# Strange Tower - Kingshill, Kent



## spitfire (Dec 8, 2010)

I took these photos in November 2008 near the Kingshill development in Kent. In the bushes near a roundabout is this building. What is it?


----------



## tommo (Dec 8, 2010)

looks like the same one as this here [ame="http://www.derelictplaces.co.uk/main/showthread.php?t=11935"]*newage report of RAF west malling*[/ame]


----------



## the_historian (Dec 8, 2010)

Definitely looks like a light ack-ack tower.


----------



## spitfire (Dec 8, 2010)

tommo said:


> looks like the same one as this here *newage report of RAF west malling*



That would be it as Kings Hill is built on the site of former RAF West Malling


----------



## tom46 (Dec 9, 2010)

AA tower. I've been there but the fence was nigh-on unclimbable unless you have two people. Seen a report of it on 28DL, there doesn't seem to be an awful lot to it.


----------



## oldscrote (Dec 9, 2010)

With the railings surrounding it it looks more like a water tower with the tank missing .


----------



## tommo (Dec 9, 2010)

or a mad mans folly


----------



## hydealfred (Dec 11, 2010)

I'm with Oldscrote on this one - its a water tank base with the tank missing. I dont think I have ever seen an AA tower on any UK airfields. I stand to be corrected of course.


----------



## MOYLIE (Dec 11, 2010)

You are all wrong it was a obeservation tower for RAF West Malling


----------



## hydealfred (Dec 11, 2010)

Really ? - it must be unique then as I have not seen one anywhere else on an airfield. Usually movement observation would have been from a watch office or control tower.


----------



## krela (Dec 11, 2010)

Moylie telling people they're wrong without referencing your "knowledge" renders anything you say meaningless. Particularly when your knowledge is ill informed.
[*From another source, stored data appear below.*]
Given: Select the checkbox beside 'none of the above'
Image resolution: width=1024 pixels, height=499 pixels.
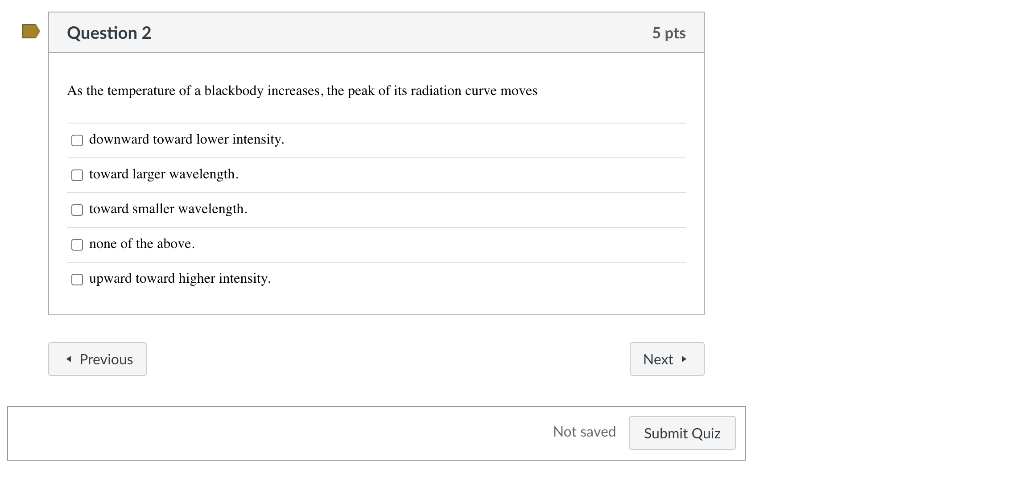Looking at the screenshot, I should (77, 245).
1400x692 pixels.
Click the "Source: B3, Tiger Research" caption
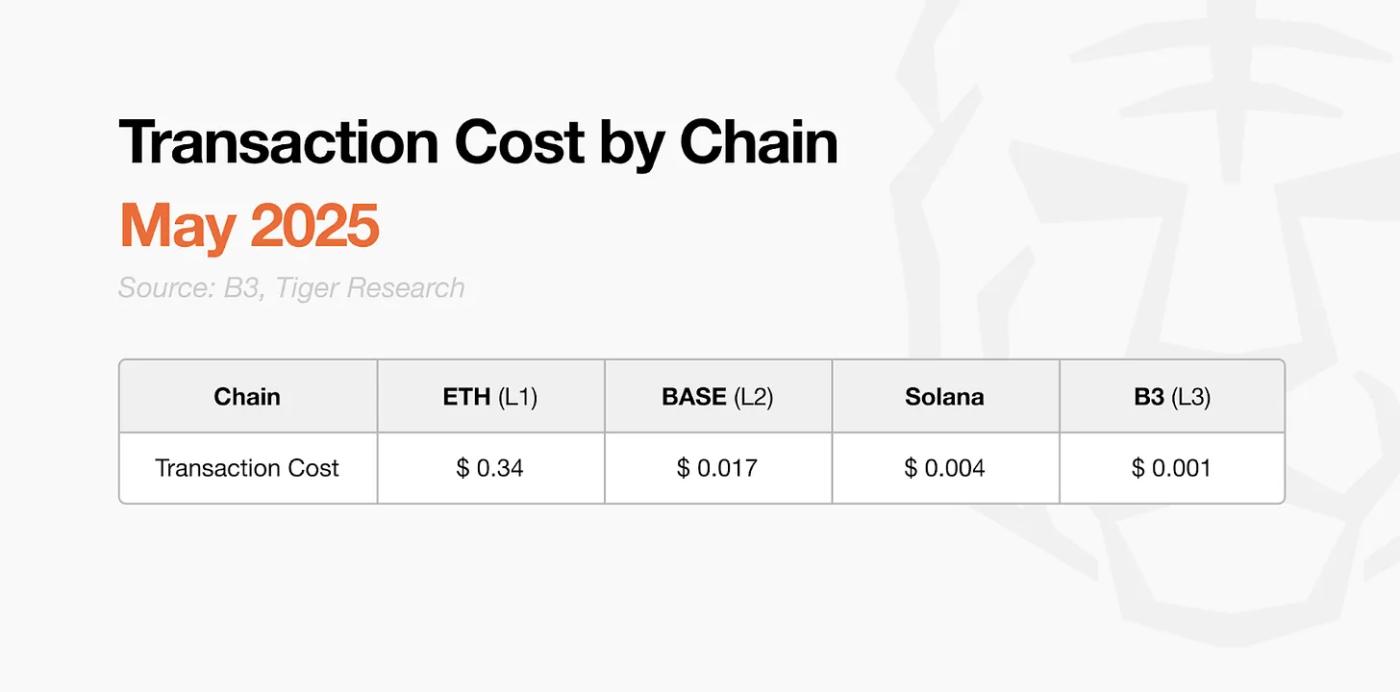pos(291,288)
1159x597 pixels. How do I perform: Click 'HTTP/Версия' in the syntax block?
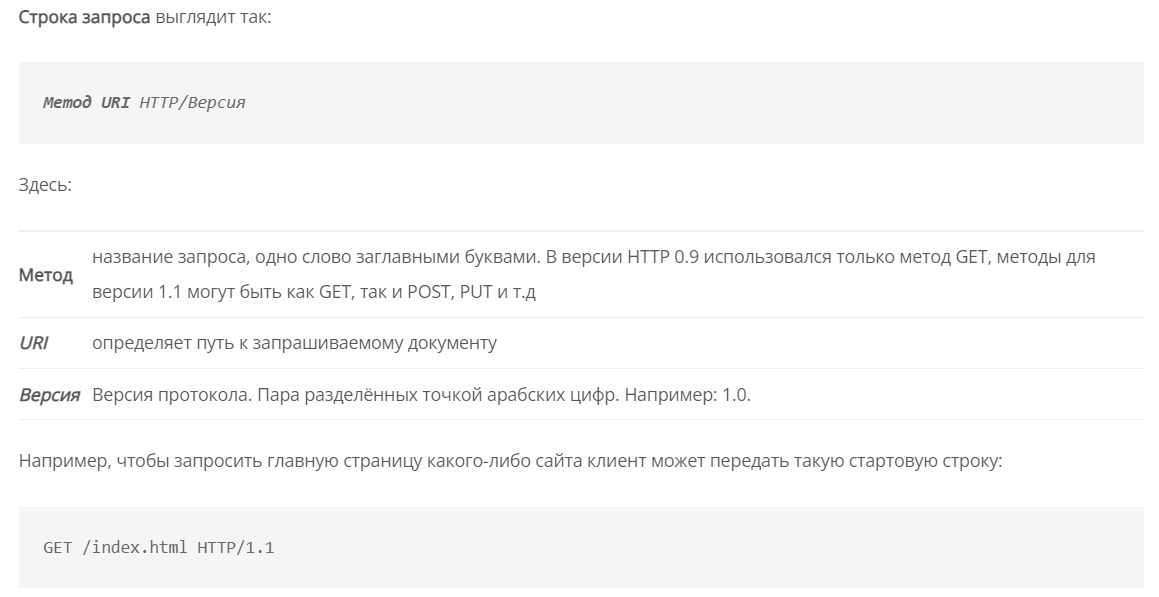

Hydealfred there were a few Bofors AA towers similar to this in existence at one point. There was one at RAF Filton in Bristol for a long time, I'm not sure if it's still there though as I haven't been that way for a while. Concensus seems to suggest this is a bofors tower too:

http://www.kenthistoryforum.co.uk/index.php?topic=6196.0
http://www.airfieldinformationexcha...hread.php?831-Bofors-anti-aircraft-gun-towers


----------



## tommo (Dec 11, 2010)

well most places on the net say bofor gun or AA tower, either way its different

but *here* is the link for internal pics and history thanks to kent history forum


----------



## hydealfred (Dec 12, 2010)

I need to do a bit more investigation me thinks.  The heavy conscruction seems to point more towards a water tower. Would an AA tower or observation tower require such heavy brickwork ?


----------